Atrás, quase invisível, do lado esquerdo da pintura, outro soldado se abriga,
esmagado entre o cavalo e a borda da tela, segurando a cabeça entre as luvas de
guerreiro.
Caravaggio está mais “cinematográfico” do que nunca nesta pintura. Registra fielmente a emoção e a confusão do momento: comparadas às solenes encenações das Conversões de São Paulo (basta pensar na de Michelangelo na Capela Paulina, pintada cerca de cinquenta anos antes), aqui tudo se reduz ao essencial, à novidade. dados. O ímpeto do acontecimento torna-se assim aos seus olhos um fator completamente plausível para aquele processo de “identificação” que a sua pintura procura constantemente. É um impulso que determina a estrutura da composição, como se realmente não tivesse havido tempo para ordenar as coisas e as figuras. Assim, aquela “caoticidade” na composição, que fez alguns críticos torcerem o nariz, na verdade acaba comunicando mais verossimilhança, mais credibilidade do que o fato.

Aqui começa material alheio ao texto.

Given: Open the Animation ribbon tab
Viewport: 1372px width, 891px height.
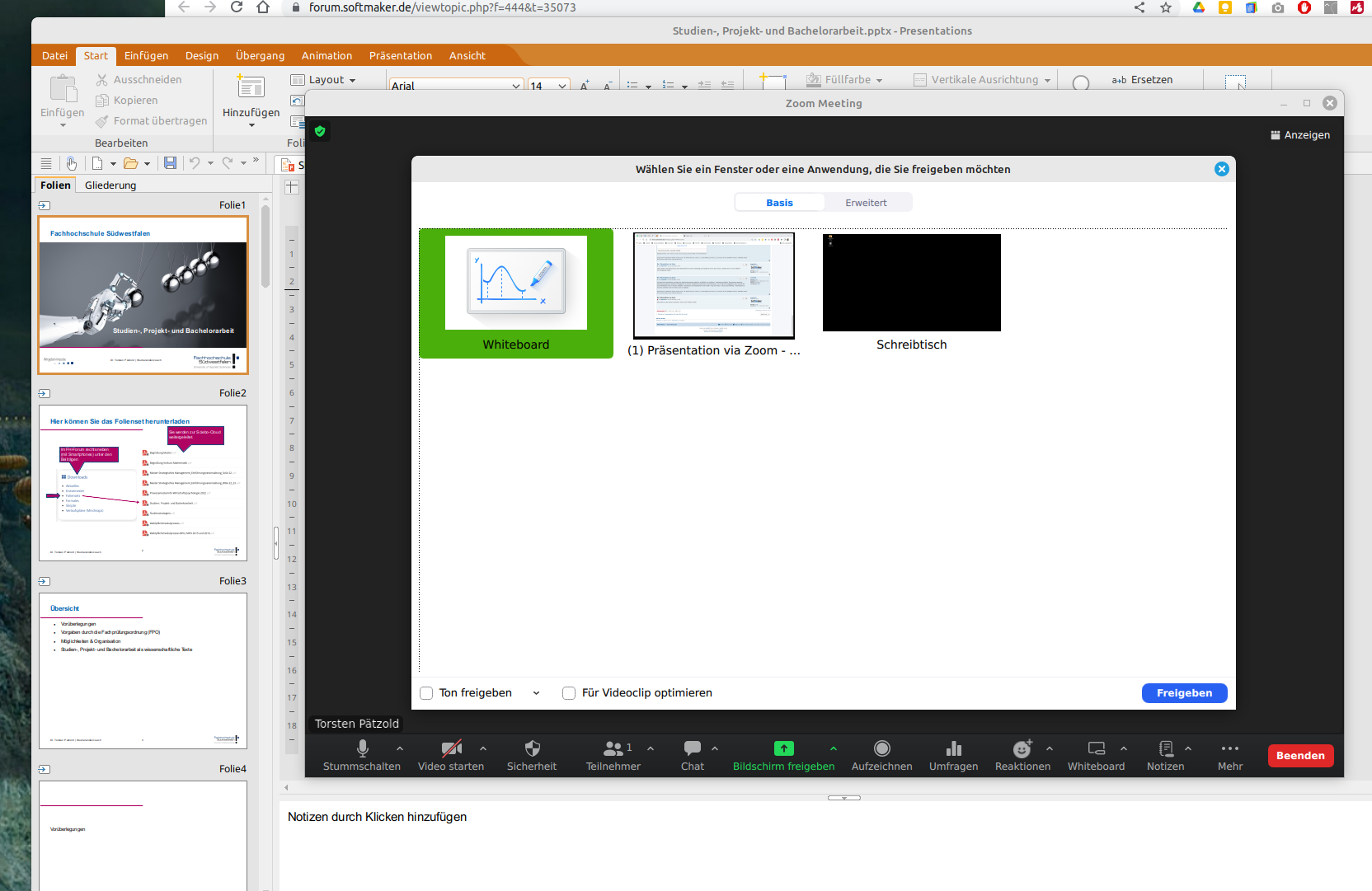Looking at the screenshot, I should coord(327,56).
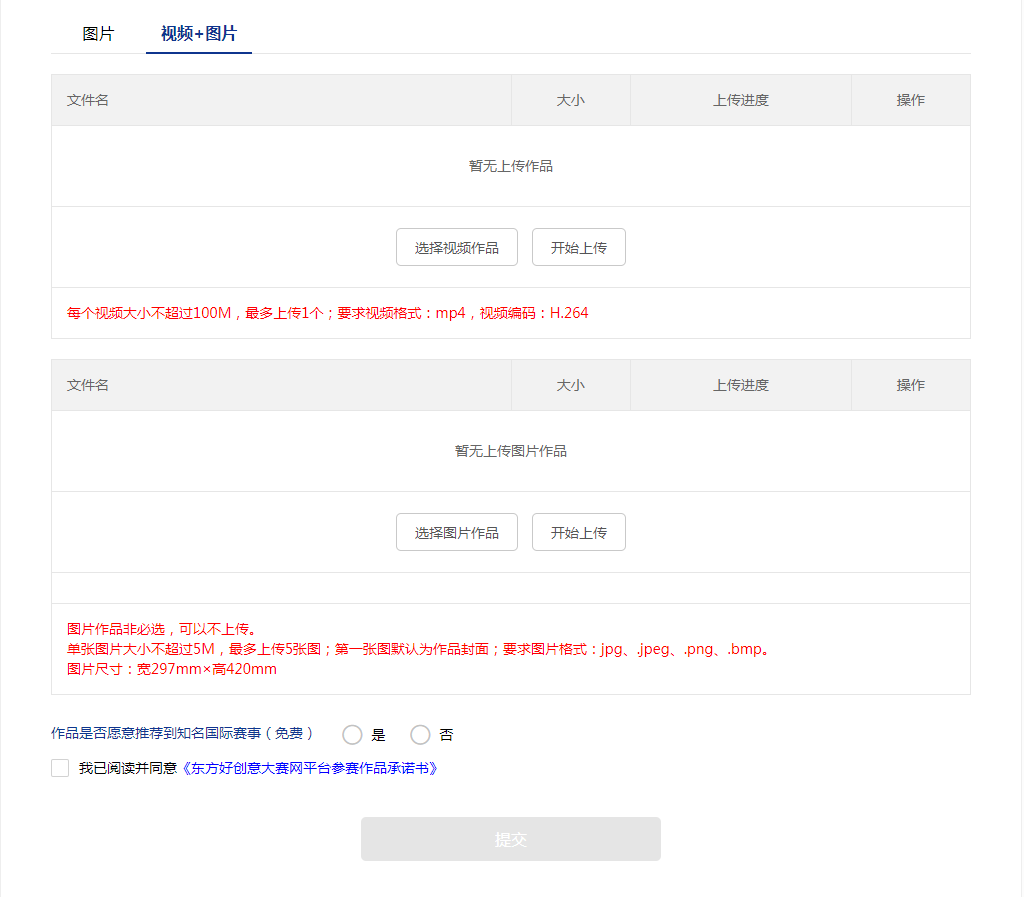The image size is (1024, 897).
Task: Select the 是 radio button for international recommendation
Action: (x=352, y=735)

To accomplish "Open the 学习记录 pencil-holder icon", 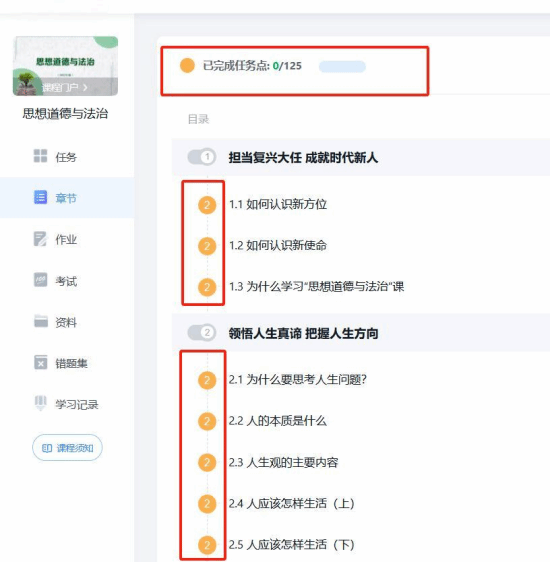I will tap(40, 403).
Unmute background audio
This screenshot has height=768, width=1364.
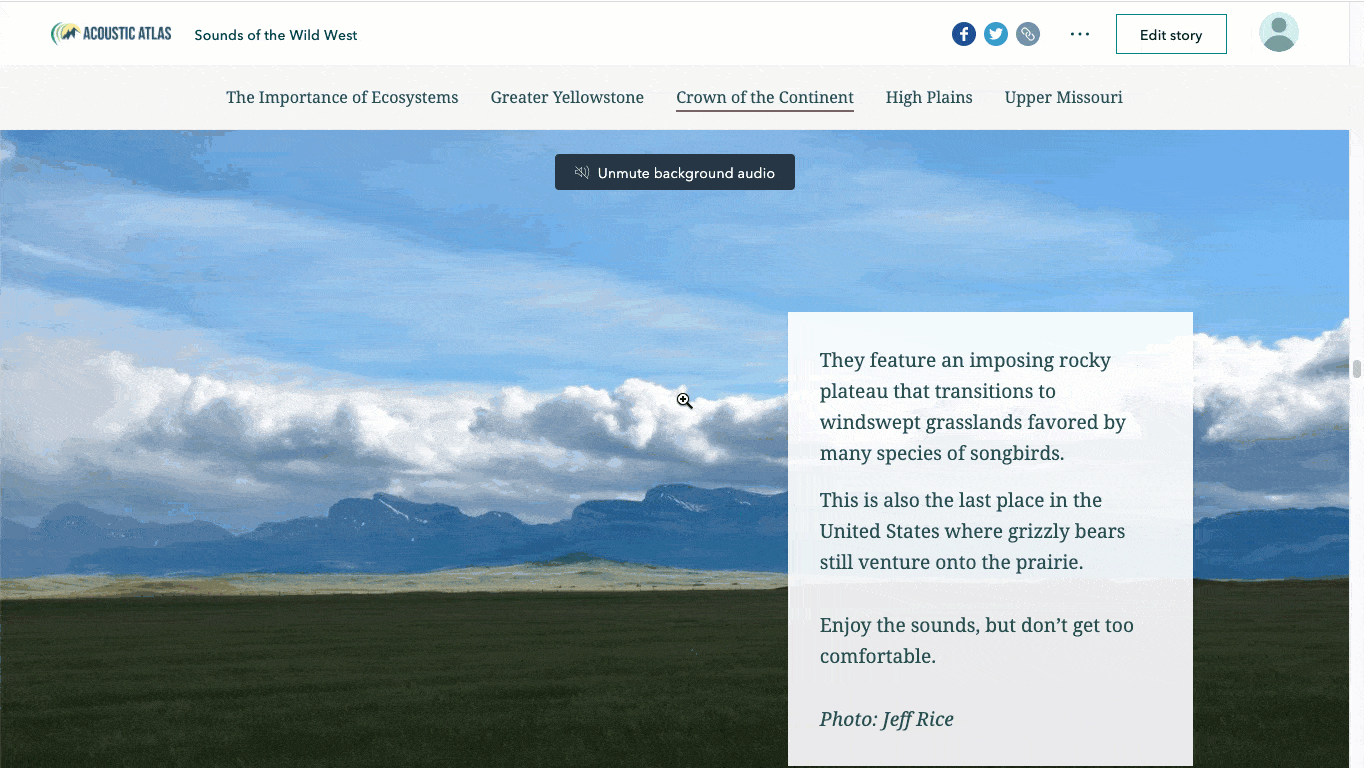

A pintura joga então com o estupendo encontro-embate entre as mãos dos protagonistas. Em primeiro lugar, os de Jesus: a sua mão direita, estendida para Paulo, abre-se num gesto de absoluta credibilidade realista, cheio de persuasão e de ternura. A mão desce, confiante, com a palma aberta, a figura de um “humano” no auge da sua realização e da sua esperança. Caravaggio parece querer dizer que o encontro entre Paulo e Jesus foi um encontro real, físico e não uma visão interna (como recorda o próprio Paulo na primeira Carta aos Coríntios).
No outro pólo do quadro estão as mãos do próprio Paolo, mãos ásperas,
desajeitadas porque não estão acostumadas com aquele gesto defensivo que
instintivamente se encontram fazendo, como se quisessem assim oferecer a última
e instintiva possibilidade de resistência. Paolo cobre o rosto diante daquele
encontro imprevisto e inimaginável. Qual é a sequência imediatamente seguinte,
Caravaggio não nos deixou imaginar, porque a pintou na Conversão de São
Paulo , ainda hoje no seu lugar, do lado direito da Capela Cerasi em
Santa Maria del Popolo: Paulo ainda está no chão, mas agora está com os braços
abertos, como se estivesse agarrado ao abraço daquele Jesus que veio ao seu
encontro. E apenas um instante se passou.